Directed by Tom Ford, from a script by Ford and David Scearce and based on the novel by Christopher Isherwood
It's hard not to notice that A Single Man's timing seems a little awkward. For starters, there's that inevitable confusion with the Coen brothers' A Serious Man, and the fact of both movies having to do with horn-rimmed sad sacks who feel trapped in the peculiar quicksand of 1960s Americana.
What's more, maybe it's just too late now to get a great film from Christopher Isherwood's 1964 novel of one day in a closeted man's suddenly lonely life. Certainly director Tom Ford and co-writer David Scearce seem to take that seminal gay-lib text for granted.

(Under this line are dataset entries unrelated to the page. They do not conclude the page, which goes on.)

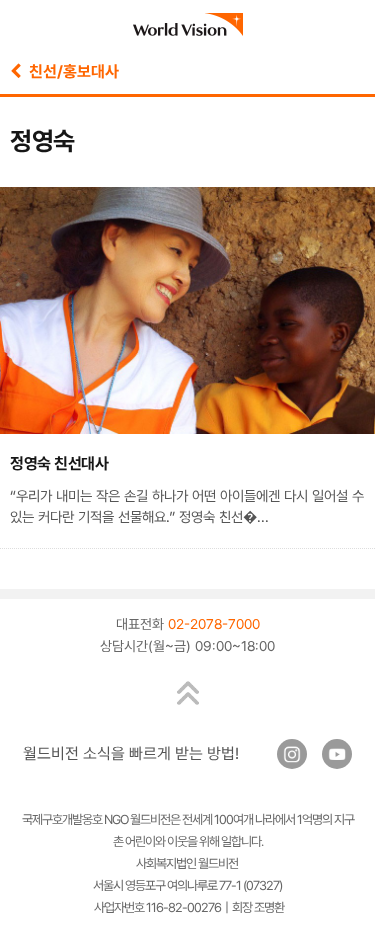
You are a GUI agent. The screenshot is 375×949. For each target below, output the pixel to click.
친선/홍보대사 (70, 71)
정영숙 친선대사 (59, 463)
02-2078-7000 (214, 624)
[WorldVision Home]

An established fashion designer who made his name peddling erotically flamboyant luxury, Ford sees A Single Man as sedulous diversion: just one long and lovely and carefully struck pose.
In 1962, as Soviet missiles are piling up in Cuba and college kids are giving up in Los Angeles, Colin Firth is George Falconer, quite clearly the best dressed professor of English ever to have walked the Earth (although in that regard he is not without competition). Having just learned of his lover's death, George has taken to radiating sartorially magnificent grief, thinking suicidal thoughts and trudging around in his splendid home. He has a support system of sorts, cobbled together from a fetchingly boozy best friend (Julianne Moore), a flirty student in a fuzzy sweater (Nicholas Hoult), and a full-on come-hither hustler (Jon Kortajarena), but nothing quite lights George up like the memory of his soulmate, who's played in flashbacks by Matthew Goode.
In fact, Ford and cinematographer Eduard Grau take that lighting up very literally, setting it off as a periodic efflorescence from their meticulously pallid status quo. As if Firth's face, here a marvel of emotive subtlety and control, somehow weren't enough to get the point across. That's really the best and most confounding thing going on in here: an extraordinary central performance without which the whole movie, flan-like confection that it is, might completely collapse. It's astonishing to see how nimbly Firth navigates the simultaneous numbness and volatility that mourning can bring. And it's frustrating to see him, along with every other shrewdly self-possessed performer in his supporting cast, not so much directed as tastefully arranged within the frame.
Given the milieu of a hazy, uneasy neverland somewhere between conservative cultural nostalgia and foundational progressive mythology, it's no surprise that Ford should want to reduce all of A Single Man's feeling to a languid fashion-mag swoon. (Is that moment set in front of a billboard for Hitchcock's Psycho actually meaningful, or just something the filmmaker saw in another movie once?) But his characterization of the dapper, depressive George risks reinforcing a mopey and preening stereotype -- the core of queer vanity behind a veil of hollow flair -- that Isherwood sought preemptively to peel away. Funny, and sad, how times have changed.